Près d’une semaine après le départ forcé du désormais ex chef d’Etat du Burkina Faso, Blaise Compaoré, les réactions continuent de pleuvoir chez les acteurs politiques africains. Dernière en date, celle de Moustapha Niasse, président de l’Assemblée nationale sénégalaise.

 

 Invité d’Afrique du journal parlé de la radio France internationale (Rfi) hier, mercredi 5 novembre, le président Moustapha Niass voit - dans le soulèvement populaire contre la modification de la Constitution burkinabe  et qui est parvenu à détrôner le Président Blaise Compaoré la semaine dernière - une inspiration de ce qui s’est passé au Sénégal en 2011. Faisant allusion à ces événements qui avaient failli faire vaciller le pouvoir de Wade à l’époque, l’ancien candidat malheureux à la présidentielle sénégalaise de 2012 assure que «c’est exactement ce qui s’est passé au Burkina Faso». Mieux, le leader de l’Alliance des forces du progrès (Afp), mouvance présidentielle, estime par ailleurs que «ce n’est pas impossible que ça se passe demain dans d’autres pays».
 

 

 
Sous ce rapport, il a lancé un appel en faveur d’une limitation des mandats présidentiels à cinq ans renouvelable une seule fois en Afrique. «La question qui se pose aujourd’hui en Afrique, c’est la durée au pouvoir de certains chefs d’Etat. Cela dit, tout dépend des contextes nationaux et des conditions dans lesquelles se déroulent les successions.
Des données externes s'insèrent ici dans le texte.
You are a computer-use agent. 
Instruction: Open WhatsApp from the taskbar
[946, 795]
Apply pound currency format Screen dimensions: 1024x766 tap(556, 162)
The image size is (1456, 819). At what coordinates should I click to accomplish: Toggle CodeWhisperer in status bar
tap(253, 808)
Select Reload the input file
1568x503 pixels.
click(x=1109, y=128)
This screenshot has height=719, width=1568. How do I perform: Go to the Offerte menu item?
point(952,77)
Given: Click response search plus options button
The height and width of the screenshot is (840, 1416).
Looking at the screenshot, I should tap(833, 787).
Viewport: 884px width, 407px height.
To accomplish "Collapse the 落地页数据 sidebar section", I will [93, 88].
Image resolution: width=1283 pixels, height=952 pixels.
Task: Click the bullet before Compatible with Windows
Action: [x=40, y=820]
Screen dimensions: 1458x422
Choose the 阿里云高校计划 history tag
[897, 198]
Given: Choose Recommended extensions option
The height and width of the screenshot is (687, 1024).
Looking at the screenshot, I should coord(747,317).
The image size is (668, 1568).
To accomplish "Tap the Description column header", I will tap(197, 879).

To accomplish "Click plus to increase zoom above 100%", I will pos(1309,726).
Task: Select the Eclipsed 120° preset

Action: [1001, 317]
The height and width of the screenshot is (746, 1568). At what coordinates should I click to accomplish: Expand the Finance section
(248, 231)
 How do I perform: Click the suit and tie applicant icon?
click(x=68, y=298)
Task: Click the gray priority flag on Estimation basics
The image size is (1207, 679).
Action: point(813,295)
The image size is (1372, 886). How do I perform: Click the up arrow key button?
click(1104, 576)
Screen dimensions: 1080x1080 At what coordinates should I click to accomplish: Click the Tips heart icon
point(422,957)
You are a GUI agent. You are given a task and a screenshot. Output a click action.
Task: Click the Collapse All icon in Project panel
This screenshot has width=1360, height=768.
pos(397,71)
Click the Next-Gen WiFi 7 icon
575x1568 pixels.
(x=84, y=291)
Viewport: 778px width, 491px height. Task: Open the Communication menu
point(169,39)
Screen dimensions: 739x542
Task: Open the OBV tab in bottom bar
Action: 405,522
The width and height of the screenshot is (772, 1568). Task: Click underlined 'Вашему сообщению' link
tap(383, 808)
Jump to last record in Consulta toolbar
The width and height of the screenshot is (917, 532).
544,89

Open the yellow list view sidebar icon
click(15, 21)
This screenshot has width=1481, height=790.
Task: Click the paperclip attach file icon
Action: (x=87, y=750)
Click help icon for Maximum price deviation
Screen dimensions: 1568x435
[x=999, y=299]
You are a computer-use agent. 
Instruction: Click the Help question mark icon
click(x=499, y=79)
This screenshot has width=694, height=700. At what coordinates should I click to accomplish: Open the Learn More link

Mais, se posera toujours le problème de la durabilité des régimes, une durabilité trop longue, qui fait que finalement, ce que l’on n’a pas pu faire en 10 ans, 15 ans, on ne peut pas le faire en 30 ans…» assure le président Niass. Il ajoute, «Je suis tout à fait d’accord sur le principe de deux mandants de cinq ans ou deux mandants quatre ans chacun. Normalement, l’idéal devra être deux mandats de quatre années comme aux Etats-Unis ou deux mandats de cinq années comme en France». 
 
Le président de l’Assemblée nationale sénégalaise, saluant la réaction du Président Blaise Compaoré pour avoir «bien fait de quitter le pouvoir pour éviter un bain de sang» dans le pays, a invité les militaires à accepter la proposition d’une transition civile du pouvoir des acteurs locaux soutenus par la communauté internationale. «La référence selon laquelle depuis 30 ans le Burkina Faso est sous un régime militaire n’est pas la meilleure des références

. Les militaires n’ont pas pour vocation de diriger des Etats. Le militaire réagit toujours par rapport aux politiques en termes  d’obéissance et d’accompagnement. Le peuple burkinabè aspire, comme tous les autres peuples africains, à la liberté, à la démocratie et au libre choix des dirigeants qui doivent diriger. Chaque peuple et chaque expérience nationale» soutient Moustapha Niass. Et de préciser : «Le pouvoir doit être géré par des civils choisis selon des règles consensuelles pour une période provisoire pour aller vers des élections qui permettront de mettre en place un pouvoir institutionnel conformément aux dispositions de la constitution du Burkina Faso ».